◆ **Exercise brief**
Copy these lines word for word, starting at the line that has "The width and" and going through the end of the material. Leave the pictures out of your answer.

◆ **Records for the task**
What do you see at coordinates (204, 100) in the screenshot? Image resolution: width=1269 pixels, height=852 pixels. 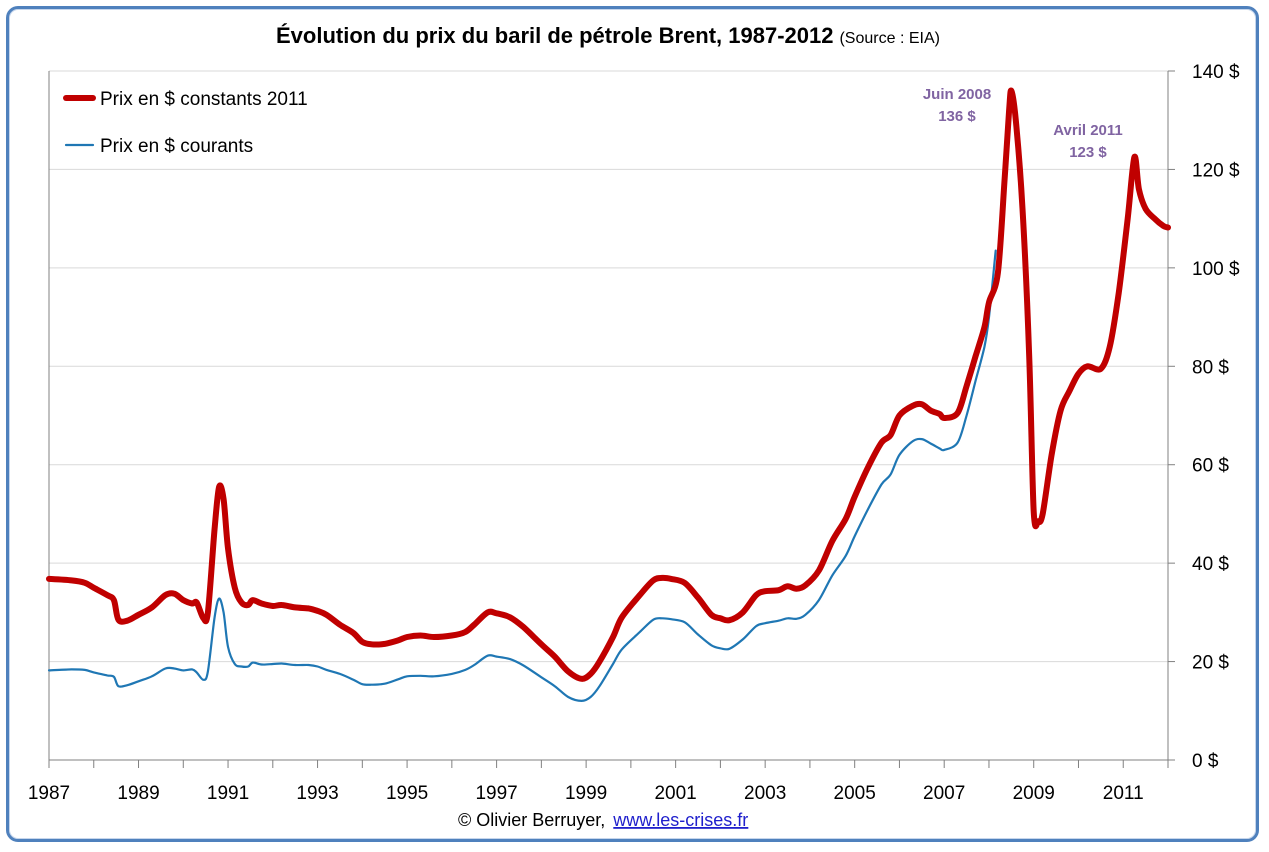 I see `legend-label: Prix en $ constants 2011` at bounding box center [204, 100].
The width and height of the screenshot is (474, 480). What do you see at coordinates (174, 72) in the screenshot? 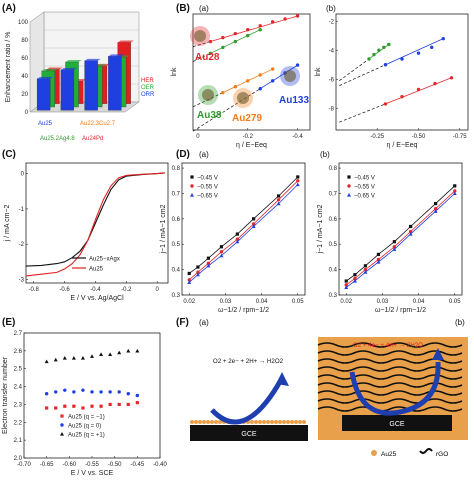
I see `B-a-y-axis-label: lnk` at bounding box center [174, 72].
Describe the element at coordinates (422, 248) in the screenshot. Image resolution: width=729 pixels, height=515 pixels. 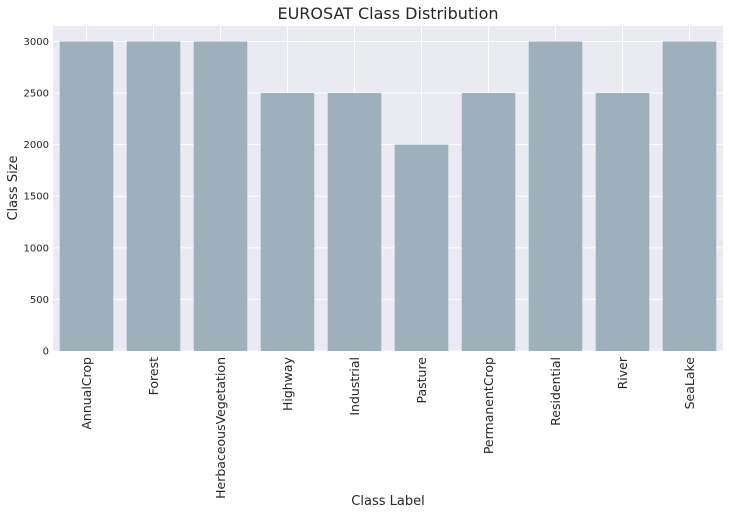
I see `bar-pasture` at that location.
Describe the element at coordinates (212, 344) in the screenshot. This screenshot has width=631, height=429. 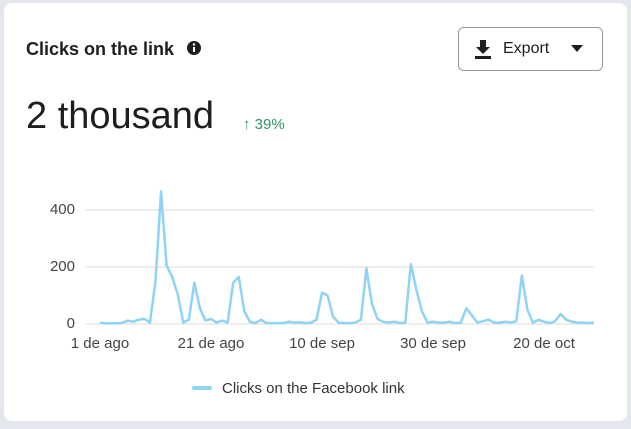
I see `x-tick-label: 21 de ago` at that location.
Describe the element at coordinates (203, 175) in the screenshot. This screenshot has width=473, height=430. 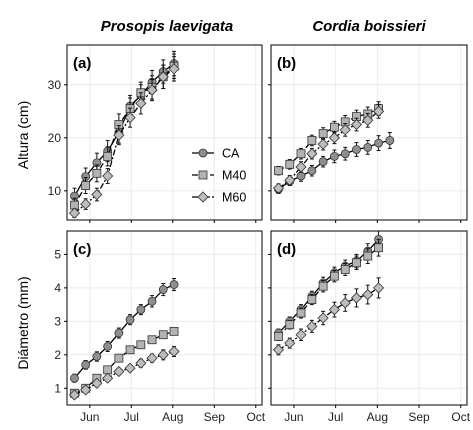
I see `legend-marker-m40` at that location.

◆ **Solution to the problem**
The width and height of the screenshot is (474, 480). What do you see at coordinates (174, 72) in the screenshot? 
I see `B-a-y-axis-label: lnk` at bounding box center [174, 72].
Describe the element at coordinates (422, 248) in the screenshot. Image resolution: width=729 pixels, height=515 pixels. 
I see `bar-pasture` at that location.
Describe the element at coordinates (212, 344) in the screenshot. This screenshot has width=631, height=429. 
I see `x-tick-label: 21 de ago` at that location.
Describe the element at coordinates (203, 175) in the screenshot. This screenshot has width=473, height=430. 
I see `legend-marker-m40` at that location.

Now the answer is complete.